--- start of Provided records ---

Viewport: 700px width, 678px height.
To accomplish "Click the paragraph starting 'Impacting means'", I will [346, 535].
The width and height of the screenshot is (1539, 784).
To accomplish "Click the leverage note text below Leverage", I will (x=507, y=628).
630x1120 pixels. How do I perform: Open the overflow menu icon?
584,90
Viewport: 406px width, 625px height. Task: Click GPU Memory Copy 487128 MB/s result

--- end of Provided records ---
--- start of Provided records ---

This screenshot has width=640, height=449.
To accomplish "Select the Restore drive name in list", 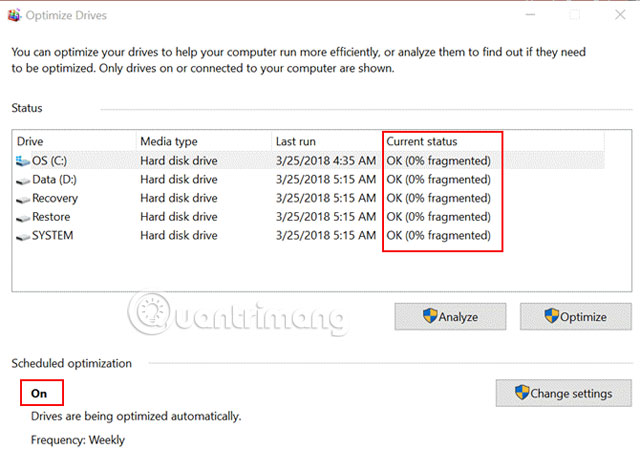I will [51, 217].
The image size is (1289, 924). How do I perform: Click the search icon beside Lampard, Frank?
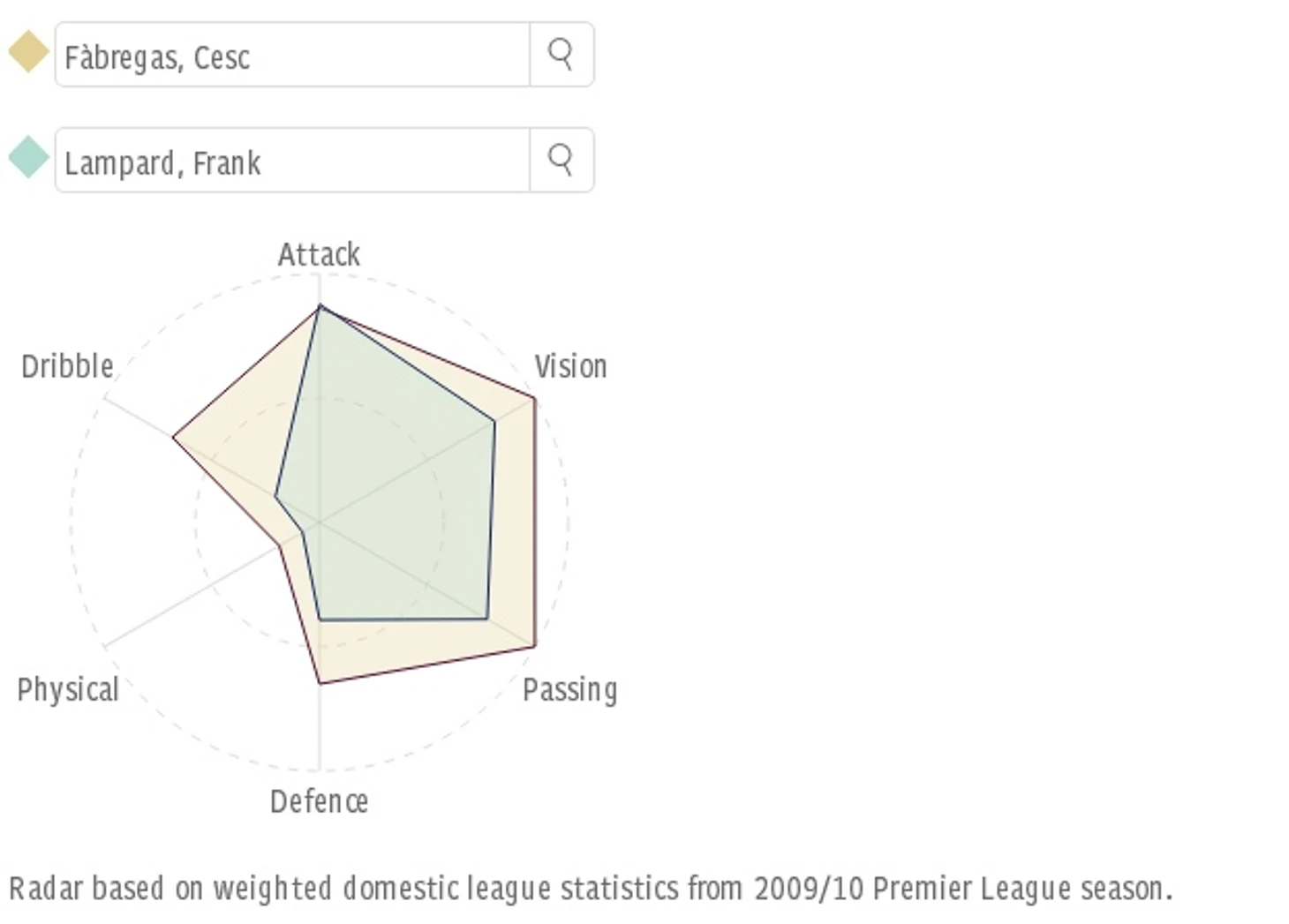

--- end of Provided records ---

Written instruction ->
Copy out word for word the lines of the material starting at the line containing "Viewport: 700px width, 678px height." and ending at the line containing "will [346, 535].", both included. Give only those lines.

Task response ->
Viewport: 700px width, 678px height.
To accomplish "Click the paragraph starting 'Impacting means'", I will [346, 535].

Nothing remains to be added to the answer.